Vitaminer l’emploi des seniors, chronique par Serge Guérin

La crise financière qui se déroule sous nos yeux rend encore plus caduc les discours idéologiques en faveur de la retraite par répartition. Pensons d’ailleurs à ces millions d’Américains qui voient leur épargne retraite se réduire comme peau de chagrin à mesure que les actions baissent et les institutions financières s’écroulent. Les Fonds de pension ne sont plus à la fête. Voilà qui renforce encore l’impératif en faveur d’une politique active et imaginative en faveur de l’emploi des seniors. Au delà des discours et des incantations moralisatrices, il importe d’agir au plus prêt des entreprises.





Quelle que soit la méthode développée, il importe de construire le processus en plusieurs étapes complémentaires et structurantes.

Une première étape concerne la sensibilisation des décideurs en entreprises à la question des travailleurs plus âgés et à la dynamique intergénérationnelle. Rien ne peut se faire sans l’engagement de ces décideurs et sans avoir travaillé sur leurs propres représentations.

########################################

▸ **EXERCICE ÉCRIT 1**:
Répondez à ces questions sur la chronique consacrée à l'emploi des seniors :
(a) À mesure de quoi l'épargne retraite de millions d'Américains se réduit-elle ?
(b) Comment faut-il construire le processus, quelle que soit la méthode développée ?
(c) Sur quoi porte la première étape ?
▸ **EXERCICE ÉCRIT 2**: Poursuivez, s'il vous plaît, la chronique sur l'emploi des seniors à la suite de sa dernière phrase.
La liste ci-dessous n'est pas nécessaire.

▸ **EXTRAIT DE DONNÉES**:
########################################

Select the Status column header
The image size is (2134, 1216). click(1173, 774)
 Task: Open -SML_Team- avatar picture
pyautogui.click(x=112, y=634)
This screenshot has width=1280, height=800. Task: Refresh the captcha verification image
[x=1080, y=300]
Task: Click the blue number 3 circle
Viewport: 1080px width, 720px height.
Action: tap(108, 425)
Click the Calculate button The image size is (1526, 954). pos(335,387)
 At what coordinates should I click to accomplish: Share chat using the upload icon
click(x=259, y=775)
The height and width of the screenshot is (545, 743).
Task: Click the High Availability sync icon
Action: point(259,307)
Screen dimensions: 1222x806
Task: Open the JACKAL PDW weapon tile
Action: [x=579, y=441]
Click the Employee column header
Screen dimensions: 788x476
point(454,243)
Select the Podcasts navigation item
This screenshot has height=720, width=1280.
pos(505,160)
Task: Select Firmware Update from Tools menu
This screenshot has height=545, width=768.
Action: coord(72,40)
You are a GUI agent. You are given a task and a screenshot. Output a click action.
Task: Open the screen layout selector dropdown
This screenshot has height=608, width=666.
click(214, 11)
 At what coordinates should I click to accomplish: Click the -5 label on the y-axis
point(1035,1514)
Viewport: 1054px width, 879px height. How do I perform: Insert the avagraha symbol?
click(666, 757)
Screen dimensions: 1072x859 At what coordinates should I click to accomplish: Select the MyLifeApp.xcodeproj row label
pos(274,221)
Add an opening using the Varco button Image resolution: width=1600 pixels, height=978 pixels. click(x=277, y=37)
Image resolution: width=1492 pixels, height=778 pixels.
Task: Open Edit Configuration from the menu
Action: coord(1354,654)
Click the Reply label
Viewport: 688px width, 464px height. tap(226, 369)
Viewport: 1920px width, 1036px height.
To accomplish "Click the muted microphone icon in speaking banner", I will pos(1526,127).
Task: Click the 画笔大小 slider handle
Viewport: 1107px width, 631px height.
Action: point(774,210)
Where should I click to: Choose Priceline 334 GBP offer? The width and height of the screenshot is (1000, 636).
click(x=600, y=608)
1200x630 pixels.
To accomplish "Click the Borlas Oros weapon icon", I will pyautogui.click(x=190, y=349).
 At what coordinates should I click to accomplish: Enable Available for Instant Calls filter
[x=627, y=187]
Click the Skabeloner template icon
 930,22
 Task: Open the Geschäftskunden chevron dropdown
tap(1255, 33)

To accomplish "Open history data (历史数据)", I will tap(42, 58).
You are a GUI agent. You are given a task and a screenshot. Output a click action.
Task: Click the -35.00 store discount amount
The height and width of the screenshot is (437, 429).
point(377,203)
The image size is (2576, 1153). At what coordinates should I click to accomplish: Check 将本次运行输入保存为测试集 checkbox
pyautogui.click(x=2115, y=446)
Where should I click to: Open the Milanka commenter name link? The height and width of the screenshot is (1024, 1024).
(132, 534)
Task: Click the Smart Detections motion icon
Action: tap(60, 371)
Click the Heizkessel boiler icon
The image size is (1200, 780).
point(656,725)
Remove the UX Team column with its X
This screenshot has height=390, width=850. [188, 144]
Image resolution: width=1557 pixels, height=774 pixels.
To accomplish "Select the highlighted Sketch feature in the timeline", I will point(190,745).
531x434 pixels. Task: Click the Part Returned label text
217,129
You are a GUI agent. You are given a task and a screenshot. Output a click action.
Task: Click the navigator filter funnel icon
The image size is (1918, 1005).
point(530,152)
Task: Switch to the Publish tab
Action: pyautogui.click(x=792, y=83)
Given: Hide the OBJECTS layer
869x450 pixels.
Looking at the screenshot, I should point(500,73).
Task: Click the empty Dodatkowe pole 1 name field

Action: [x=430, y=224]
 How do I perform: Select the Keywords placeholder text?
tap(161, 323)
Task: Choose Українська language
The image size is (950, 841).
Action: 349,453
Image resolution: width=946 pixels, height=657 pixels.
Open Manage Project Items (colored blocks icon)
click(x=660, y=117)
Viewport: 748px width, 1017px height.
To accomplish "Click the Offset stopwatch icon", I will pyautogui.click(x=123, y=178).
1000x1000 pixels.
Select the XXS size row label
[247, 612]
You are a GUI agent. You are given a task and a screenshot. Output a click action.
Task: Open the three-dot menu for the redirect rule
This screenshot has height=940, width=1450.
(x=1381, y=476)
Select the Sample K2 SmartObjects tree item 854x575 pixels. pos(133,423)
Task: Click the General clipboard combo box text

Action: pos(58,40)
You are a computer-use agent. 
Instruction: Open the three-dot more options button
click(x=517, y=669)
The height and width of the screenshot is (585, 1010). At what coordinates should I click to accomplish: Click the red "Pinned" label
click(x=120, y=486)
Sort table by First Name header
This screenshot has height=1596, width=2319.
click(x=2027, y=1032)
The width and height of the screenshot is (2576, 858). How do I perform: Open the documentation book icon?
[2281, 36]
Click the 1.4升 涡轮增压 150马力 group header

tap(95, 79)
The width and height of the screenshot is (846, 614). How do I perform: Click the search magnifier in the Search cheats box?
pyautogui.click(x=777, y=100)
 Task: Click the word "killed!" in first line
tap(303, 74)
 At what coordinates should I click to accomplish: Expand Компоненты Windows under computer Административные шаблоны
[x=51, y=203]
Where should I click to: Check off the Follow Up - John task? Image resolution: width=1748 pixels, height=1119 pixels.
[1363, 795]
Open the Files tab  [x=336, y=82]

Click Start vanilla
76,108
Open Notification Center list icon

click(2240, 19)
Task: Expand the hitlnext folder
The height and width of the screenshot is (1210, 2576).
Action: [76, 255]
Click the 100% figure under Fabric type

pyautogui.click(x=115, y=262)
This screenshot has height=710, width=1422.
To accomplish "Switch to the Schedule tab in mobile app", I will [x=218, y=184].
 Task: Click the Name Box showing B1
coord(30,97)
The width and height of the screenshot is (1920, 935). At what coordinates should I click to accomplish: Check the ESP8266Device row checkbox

########################################

▸ **RÉPONSE ATTENDUE 1**:
(a) À mesure que les actions baissent et que les institutions financières s'écroulent.
(b) En plusieurs étapes complémentaires et structurantes.
(c) Sur la sensibilisation des décideurs en entreprises à la question des travailleurs plus âgés et à la dynamique intergénérationnelle.

▸ **RÉPONSE ATTENDUE 2**:
Il y a fort longtemps que Michel Crozier, le grand sociologue des organisations, avait montré que l’on ne pouvait changer les choses seulement « par décret » ou par l’annonce d’une volonté. Il faut que le corps social soit convaincu de l’apport du changement. Agir sur la motivation et l’implication des seniors en faisant l’économie d’un travail de fond auprès des décideurs et des cadres des ressources humaines ne peut qu’être dommageable et entraîner une déperdition d’énergie et de moyens. Inutile d’agir si les décideurs ne sont pas convaincus. De même qu’il est central de travailler sur les propres représentations des seniors.

Une deuxième étape est constituée par un temps d’écoute et d’information des personnels concernés. Trop souvent les bilans professionnels, quant ils existent, restent seulement des entretiens formels et superficiels. Le plus souvent personne n’y croit et personne ne s’investit. Dans une collectivité, quelle qu'elle soit, le besoin d’être écouté est central. Être écouté cela veut dire compter. Ne pas être seulement un pion sans responsabilité et sans rôle.

La troisième étape se déroule sur des périodes de 3 à 5 jours en workshop résidentiel, pour permettre aux salariés concernés de faire un point global sur leur situation et leurs attentes, de comprendre les objectifs de l’entreprise et d’y trouver leur place, d’envisager des stratégies d’adaptation professionnelle et personnelle…

Le retour sur investissement d’une démarche de ce type se mesurera grâce à la mise en place d’un baromètre qualitatif de l’implication des quinquas, permettant de comparer l’avant et l’après et de mesurer sur la durée le degré d’adhésion de ces salariés.

Ce baromètre pourra être complété par des données objectives comme, par exemple, le taux d’absentéisme.

On le voit bien face à ce chantier essentiel : il s’agit d’offrir des moyens pragmatiques et efficaces et de faire de contraintes et de risques de réelles opportunités de développement avec un retentissement positif quasi immédiat sur les entreprises et les salariés et par là même sur l’ensemble de la société.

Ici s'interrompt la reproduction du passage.